= Requests =
- 1) Output the part of the blog excerpt from "Some time ago" to "really BAD programs.".
- 2) Summarize the blog excerpt in two sentences.

= Source extract =
====

Friday, September 14, 2007

CS PhD jobs

I'm meeting with the career counselor for computer science students today at the U. We are going to look over my resume. I think this comic sums up things nicely:

Thursday, September 13, 2007

Embedded languages

Some time ago I read Stephen A. Edwards' article called Design Languages for Embedded Systems. Although it is now over four years old, it did and still mostly does provide a nice survey of a embedded programmer's language options. I wanted to review four that he mentions and one that he does not:

  • C - This is pretty much the current lingua franca for embedded systems, and it will probably stay this way for many years (fears of my previous post aside). Often classified like a big gun, one can do whatever they want with C. That include writing really really really BAD programs.
  • Java - Object-oriented, automatic garbage collection, and lots of other goodness. real-time java attempts to provide embedded developers necessary tools, but it has not completely caught on yet.
  • VHDL - This is a hardware description and modeling language. Reminds me of the good ol' days in CS 224. I must admit I did not actually use much VHDL then, but one or two people in the class did. So I am actually not really familiar with it.
  • Esterel - I am not really familiar with this either. However, at LCTES '06 I heard a number of talks from researchers using and/or improving it. Edwards was one of them (showcasing SHIM) and in his paper he classifies Esterel as a hybrid language.

====

= Stored items from a collection =
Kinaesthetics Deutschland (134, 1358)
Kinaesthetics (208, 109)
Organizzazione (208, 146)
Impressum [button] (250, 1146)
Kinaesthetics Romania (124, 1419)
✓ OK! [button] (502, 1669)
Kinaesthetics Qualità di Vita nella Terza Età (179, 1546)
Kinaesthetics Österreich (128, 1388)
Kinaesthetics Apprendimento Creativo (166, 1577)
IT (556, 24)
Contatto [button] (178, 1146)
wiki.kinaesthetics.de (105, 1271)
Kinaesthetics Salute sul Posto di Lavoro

====

= Responses for each task =
- 1)
Some time ago I read Stephen A. Edwards' article called Design Languages for Embedded Systems. Although it is now over four years old, it did and still mostly does provide a nice survey of a embedded programmer's language options. I wanted to review four that he mentions and one that he does not:

  • C - This is pretty much the current lingua franca for embedded systems, and it will probably stay this way for many years (fears of my previous post aside). Often classified like a big gun, one can do whatever they want with C. That include writing really really really BAD programs.

- 2) The writer is meeting with the career counselor for computer science students to look over a resume. In another post, the writer reviews embedded programming languages from Stephen A. Edwards' article Design Languages for Embedded Systems, describing C as the current lingua franca, Java as object-oriented with garbage collection, VHDL as a hardware description language, and Esterel as a language Edwards classifies as a hybrid.